=== Begin Enclosure ===
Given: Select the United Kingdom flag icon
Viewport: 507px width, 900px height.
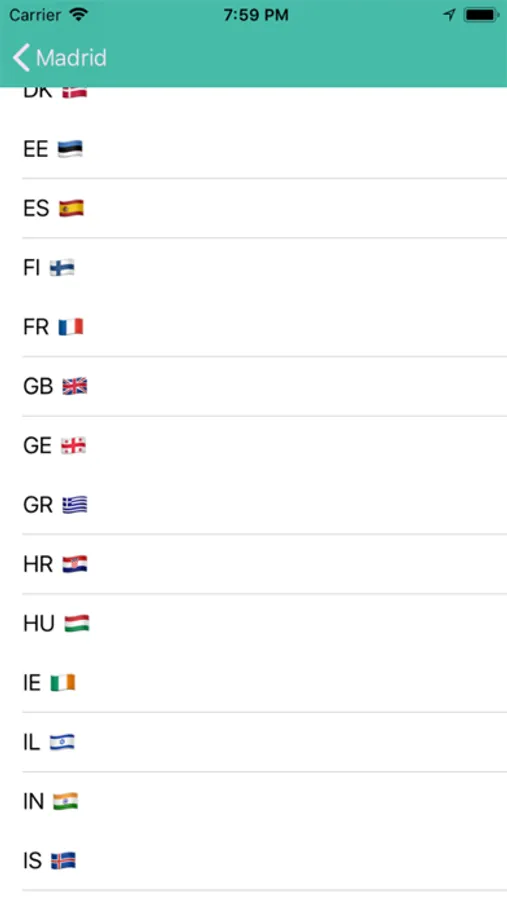Looking at the screenshot, I should [x=75, y=386].
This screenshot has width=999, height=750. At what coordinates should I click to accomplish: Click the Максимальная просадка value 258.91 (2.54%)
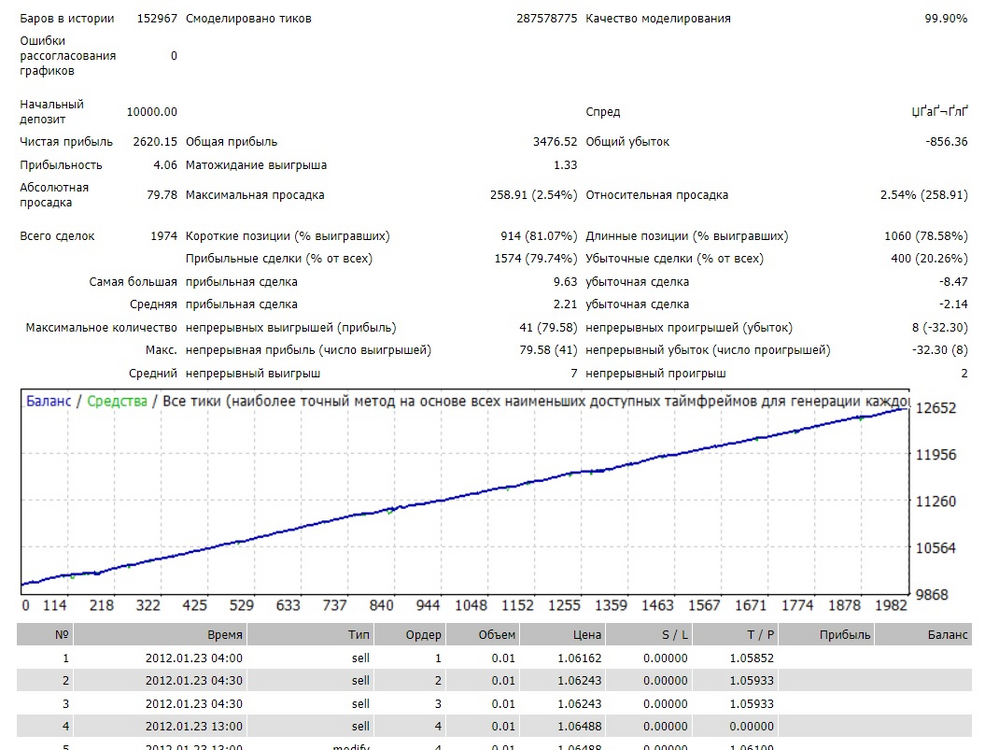[533, 195]
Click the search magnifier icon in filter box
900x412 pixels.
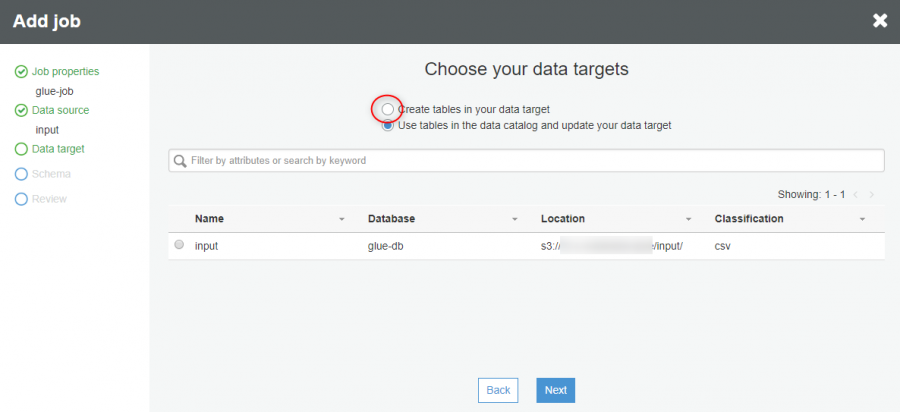point(180,161)
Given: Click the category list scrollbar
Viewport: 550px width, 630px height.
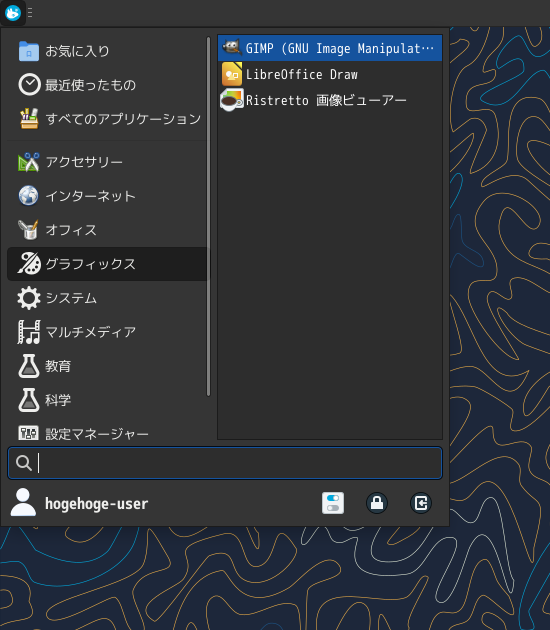Looking at the screenshot, I should (208, 217).
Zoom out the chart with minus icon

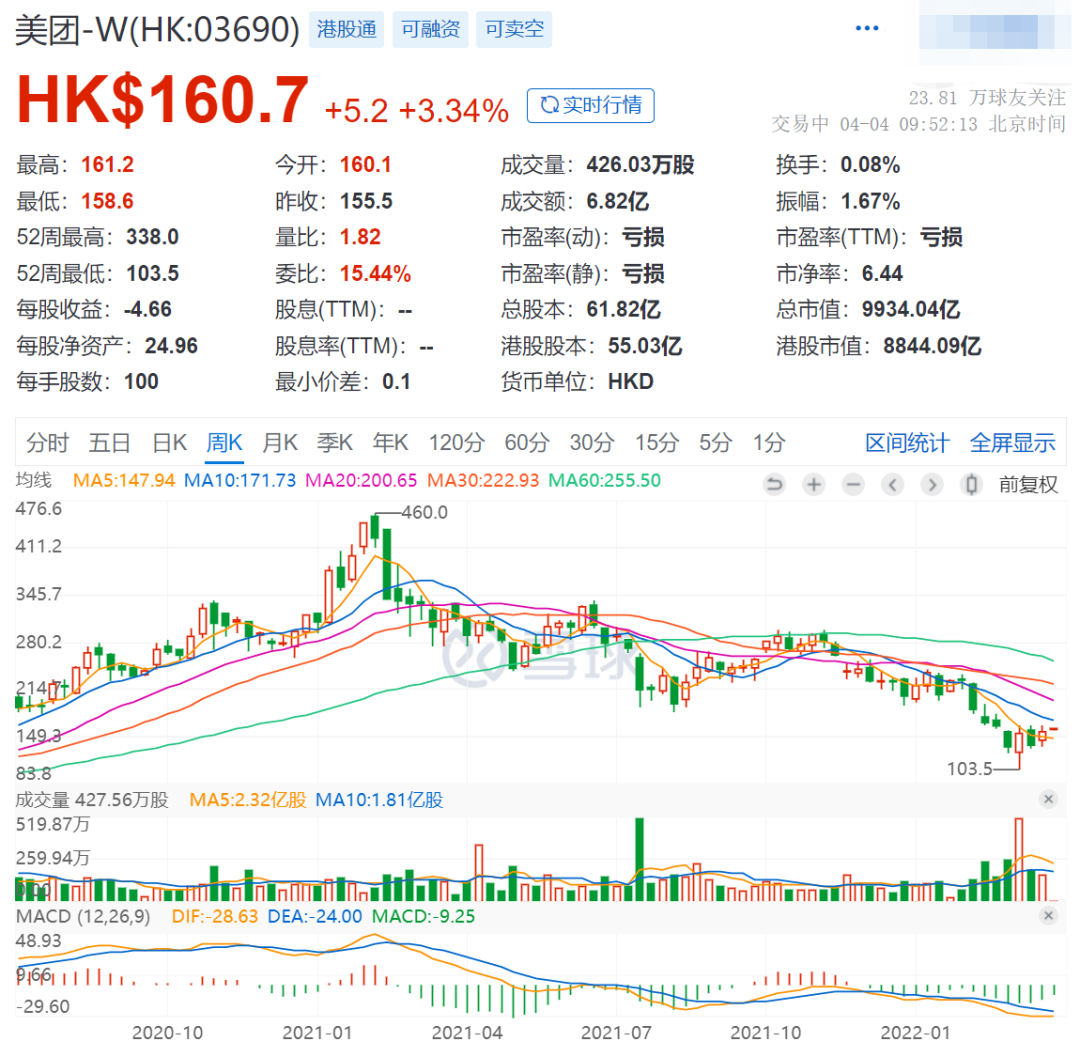pos(853,485)
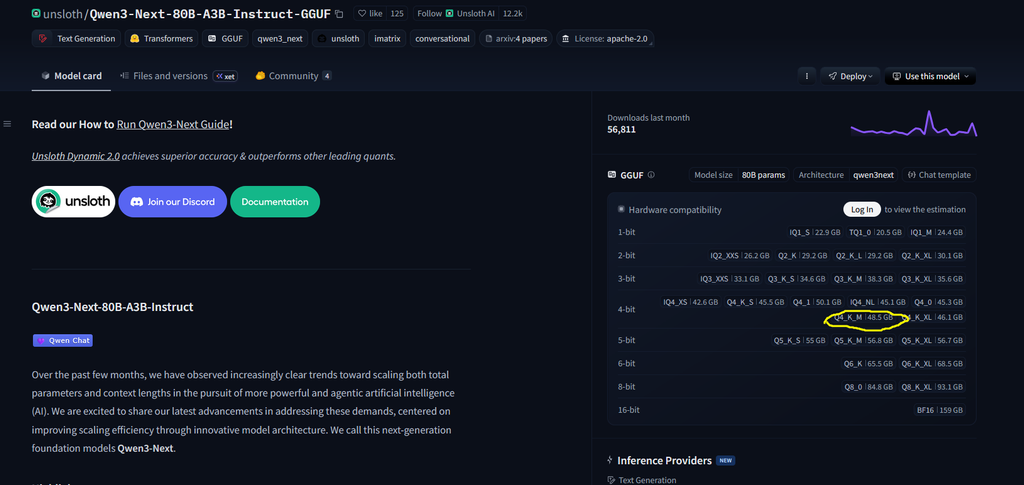Open the Documentation button

tap(275, 201)
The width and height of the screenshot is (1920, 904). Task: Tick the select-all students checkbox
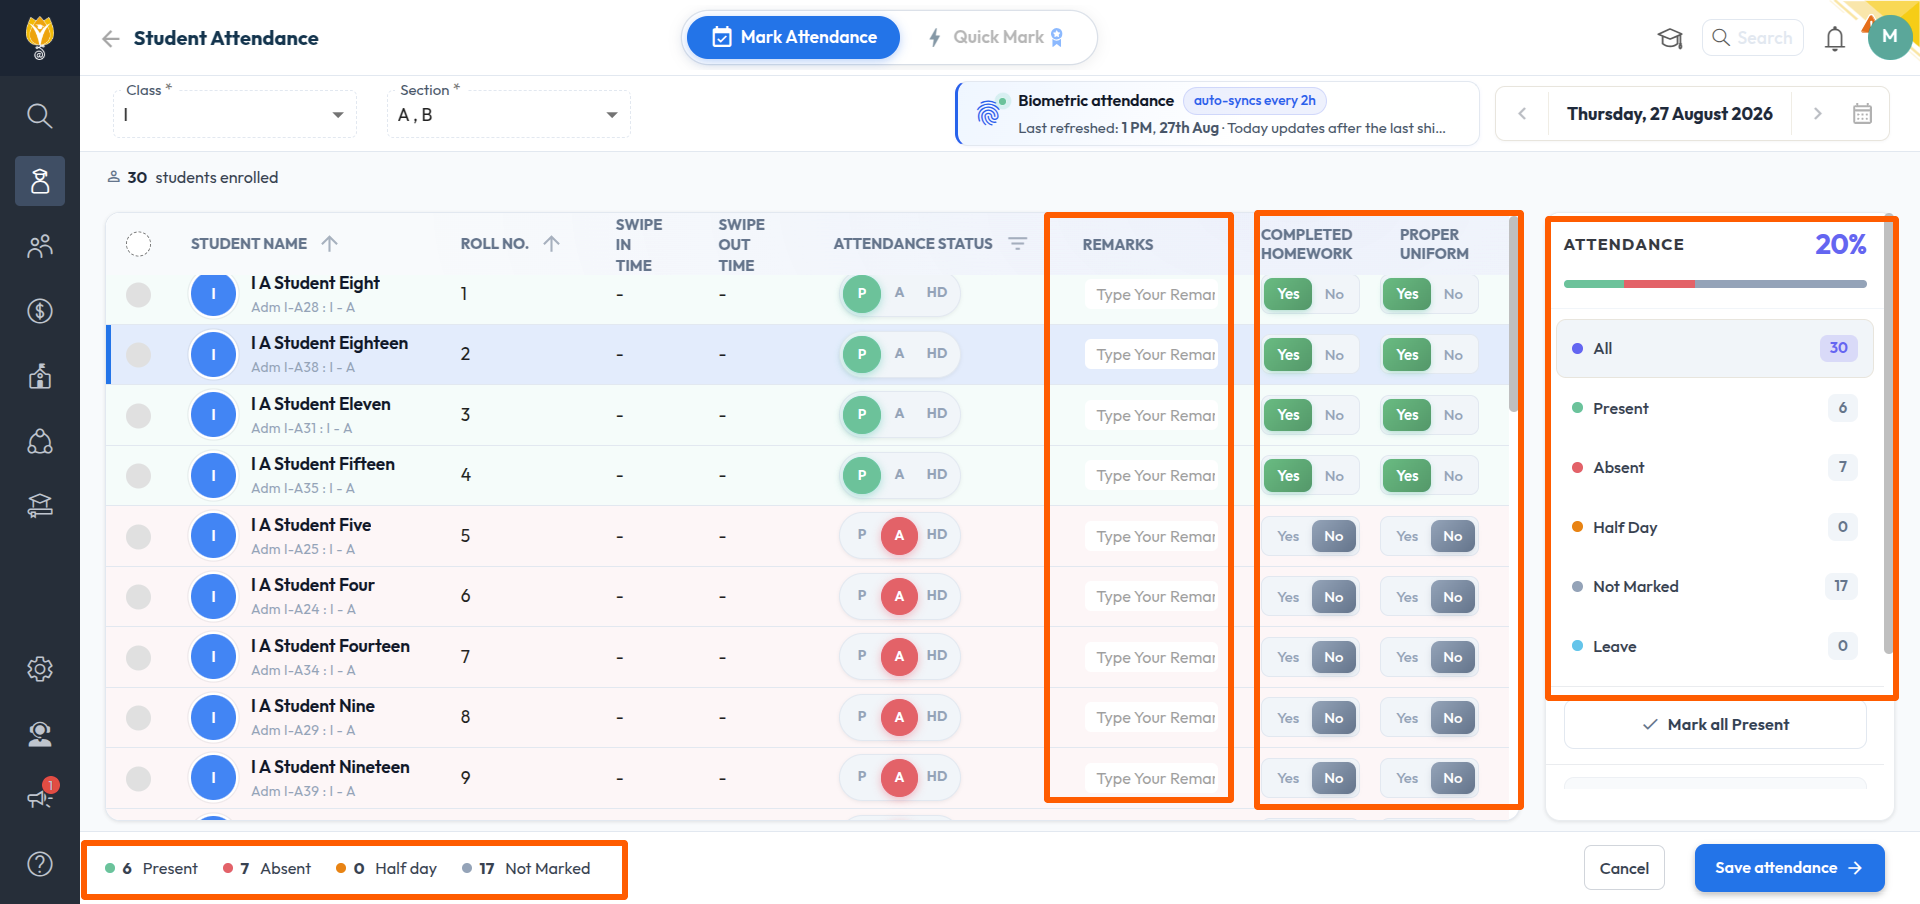pos(139,244)
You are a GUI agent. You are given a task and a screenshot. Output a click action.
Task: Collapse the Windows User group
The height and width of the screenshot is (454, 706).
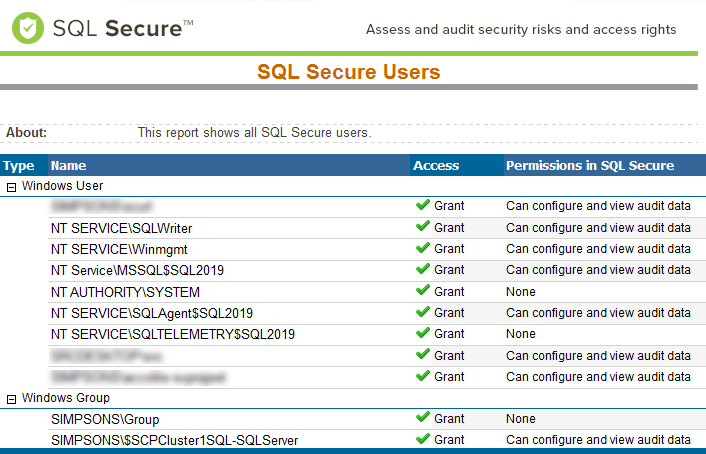(11, 186)
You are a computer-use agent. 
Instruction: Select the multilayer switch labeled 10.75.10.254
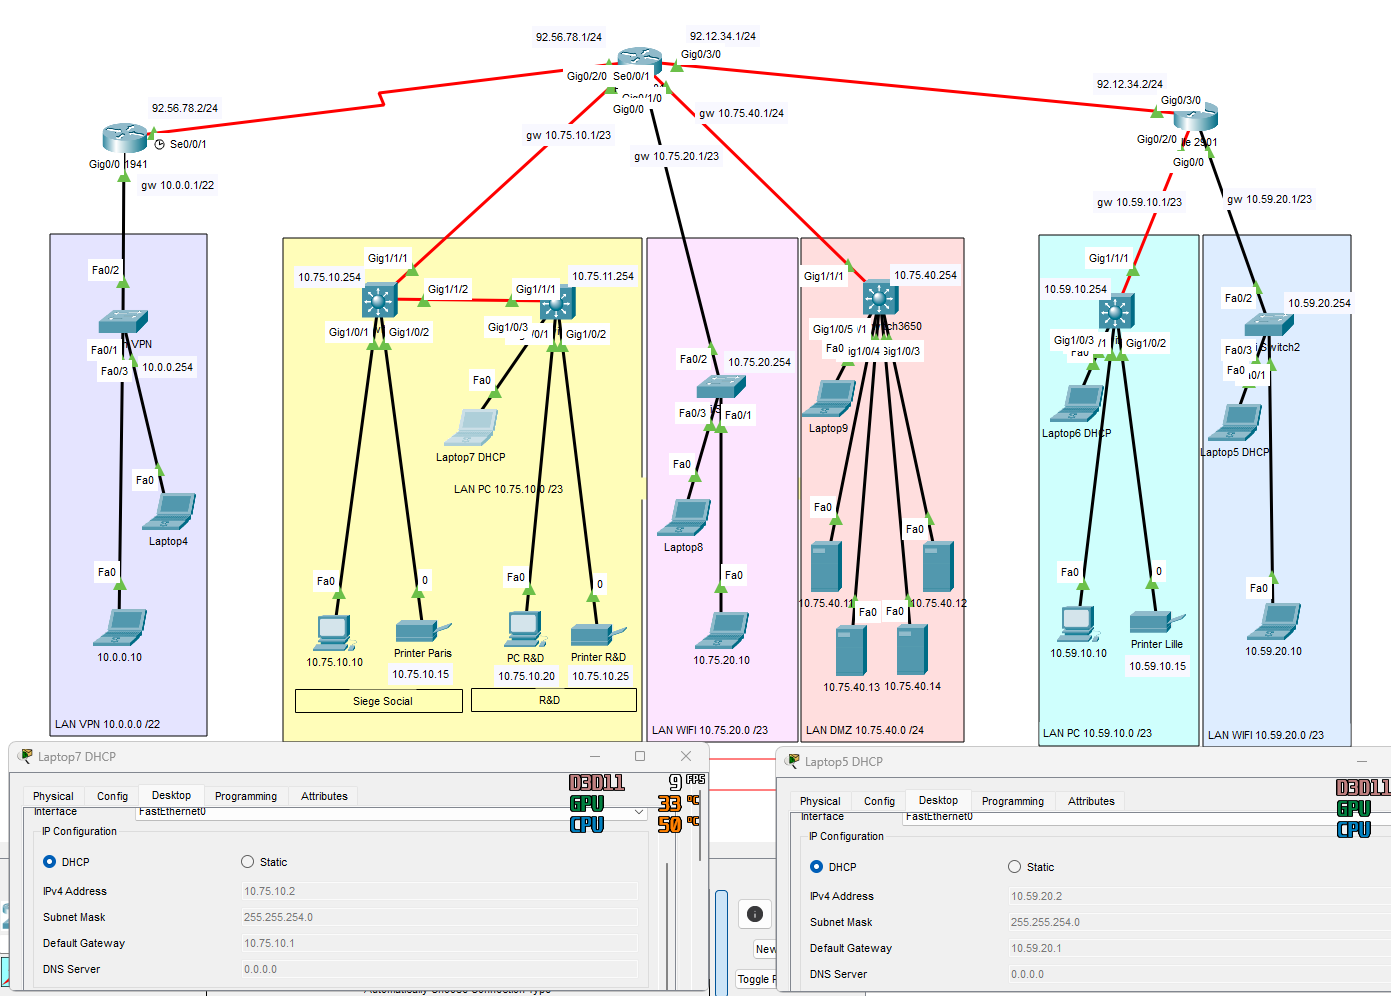tap(379, 299)
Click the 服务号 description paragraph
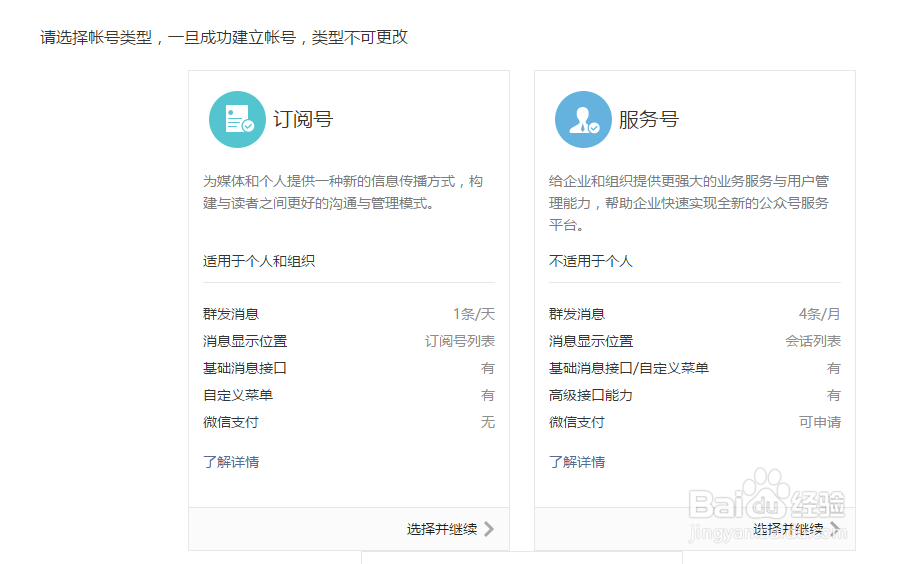 689,203
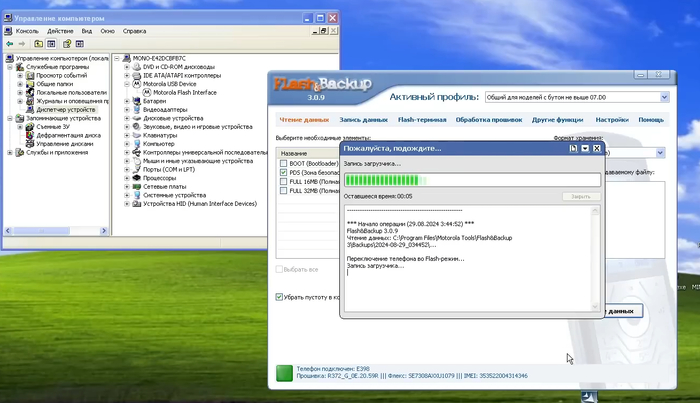Click the green phone connected status indicator
The width and height of the screenshot is (700, 403).
283,373
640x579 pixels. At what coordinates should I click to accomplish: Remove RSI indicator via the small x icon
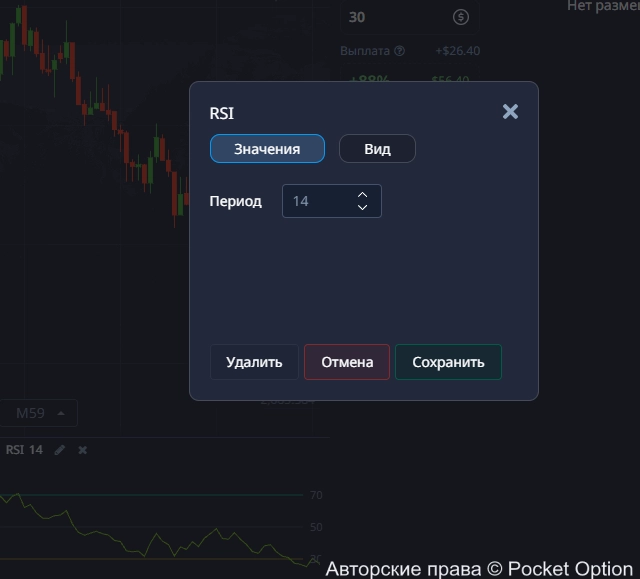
=== End Enclosure ===
= WHAT IS EXPECTED =
Reproduce exactly, and only, the lines from the one containing "The width and height of the screenshot is (1920, 904)." through the last line of the records above, both included, leaving out any pictures.

= ANSWER TO THE PROBLEM =
The width and height of the screenshot is (1920, 904). Task: Tick the select-all students checkbox
pos(139,244)
You are a GUI agent. You are given a task and a screenshot. Output a click action.
Task: Collapse the Windows User group
The height and width of the screenshot is (454, 706).
(11, 186)
You are a computer-use agent. 
Instruction: Select the multilayer switch labeled 10.75.10.254
tap(379, 299)
Click the 服务号 description paragraph
 689,203
Click the green phone connected status indicator
The width and height of the screenshot is (700, 403).
283,373
640x579 pixels. At what coordinates should I click to accomplish: Remove RSI indicator via the small x icon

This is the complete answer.